Come si è svolto l'attacco e quali pacchetti sono stati coinvolti
Arrayref è una libreria Rust molto diffusa, con oltre 53 milioni di download negli ultimi tre mesi, utilizzata in ambiti come crittografia, grafica e blockchain. Secondo StepSecurity, le versioni malevole sono arrayref 0.3.10, append-only-vec 0.1.9 e internment 0.8.7. L'attaccante ha introdotto una dipendenza verso proc-macro1, un pacchetto typosquat che imita proc-macro2, lasciando invariato il resto del codice. Il file build.rs di proc-macro1 veniva eseguito automaticamente in fase di build, ricostruendo la propria infrastruttura da frammenti base64 e scegliendo il payload in base al sistema operativo (Linux, Windows, macOS sia x86-64 che ARM64).
Oltre ai pacchetti compromessi, l'attaccante ha pubblicato anche versioni di quattro pacchetti (aovine, arone, aroneano, tinymember), poi rimossi da crates.io. Su sistemi Unix, il malware scriveva un file eseguibile in /tmp/rust-setup e lo lanciava come processo separato; su Windows, creava rust-setup.ps1 nella cartella temporanea e lo avviava tramite wscript.exe e un launcher VBS nascosto. Il payload riceveva un indirizzo, probabilmente di comando e controllo.
Obiettivi del malware e persistenza
Secondo Wiz, il malware di seconda fase era in grado di esfiltrare informazioni di sistema e credenziali, in particolare dai browser Google Chrome, Brave ed Edge, accedendo ai database SQLite delle password. La persistenza veniva garantita tramite Registry Run key su Windows, LaunchAgent su macOS e systemd su Linux.
Tempistiche, impatto e risposta della comunità
L'attacco è iniziato il 20 agosto alle 01:17 UTC con la creazione di un account GitHub che imitava David Tolnay, noto sviluppatore Rust, seguito da un account simile su crates.io. Dopo la pubblicazione di una versione innocua di proc-macro1, la versione malevola è stata caricata alle 07:11, seguita da arrayref 0.3.10 alle 07:15 tramite l'account legittimo di David Roundy. Le versioni precedenti di arrayref sono state rimosse per forzare l'adozione della release infetta. L'incidente è stato segnalato alle 07:54, con la rimozione di proc-macro1 alle 08:03 e di arrayref 0.3.10 alle 08:41.
L'impatto potenziale è enorme: arrayref ha superato i 245 milioni di download totali, mentre append-only-vec e internment insieme sfiorano i 19 milioni. Tra i progetti coinvolti figurano blake3, framework GUI Rust come egui, eframe, iced e componenti di Ethereum e Solana.
Analisi, indicatori di compromissione e raccomandazioni
StepSecurity, SafeDep e Aikido hanno pubblicato analisi tecniche e indicatori di compromissione.

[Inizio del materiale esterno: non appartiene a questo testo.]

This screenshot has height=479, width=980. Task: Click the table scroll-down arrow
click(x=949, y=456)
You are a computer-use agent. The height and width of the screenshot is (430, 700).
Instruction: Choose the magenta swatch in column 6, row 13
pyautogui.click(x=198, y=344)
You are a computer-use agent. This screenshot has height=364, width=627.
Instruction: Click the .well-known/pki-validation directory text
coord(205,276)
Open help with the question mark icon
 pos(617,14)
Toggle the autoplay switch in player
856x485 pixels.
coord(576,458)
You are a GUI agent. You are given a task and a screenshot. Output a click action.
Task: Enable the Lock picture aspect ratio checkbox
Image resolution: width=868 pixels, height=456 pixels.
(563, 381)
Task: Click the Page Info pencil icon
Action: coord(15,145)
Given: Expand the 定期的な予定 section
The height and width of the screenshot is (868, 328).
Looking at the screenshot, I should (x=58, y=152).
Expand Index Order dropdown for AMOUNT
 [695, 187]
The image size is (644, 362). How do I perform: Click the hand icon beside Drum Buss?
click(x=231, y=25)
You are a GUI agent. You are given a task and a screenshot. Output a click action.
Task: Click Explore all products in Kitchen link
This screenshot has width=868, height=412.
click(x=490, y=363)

Wiz segnala che l'infrastruttura dell'attacco presenta sovrapposizioni con campagne supply chain attribuite alla DPRK, come Mastra e axios. Gli sviluppatori che hanno installato i pacchetti durante la finestra di esposizione (circa 1,5 ore) dovrebbero considerare i propri sistemi compromessi: è consigliato controllare i file Cargo.lock, cercare i file sospetti e monitorare il traffico verso 23.254.165[.]112 sulle porte 9089 e 443. In caso di compromissione, è necessario ruotare tutte le credenziali, token CI, chiavi di firma e ricostruire l'ambiente da backup sicuri. Per i progetti non colpiti, si raccomanda di fissare una versione sicura delle dipendenze fino a chiarimento della situazione dei maintainer.
Questo episodio si inserisce in una crescente serie di attacchi supply chain che sfruttano la fiducia negli ecosistemi open source: una dinamica già osservata anche in altri contesti, come nel caso di attacchi mirati tramite web shell personalizzate contro piattaforme aziendali.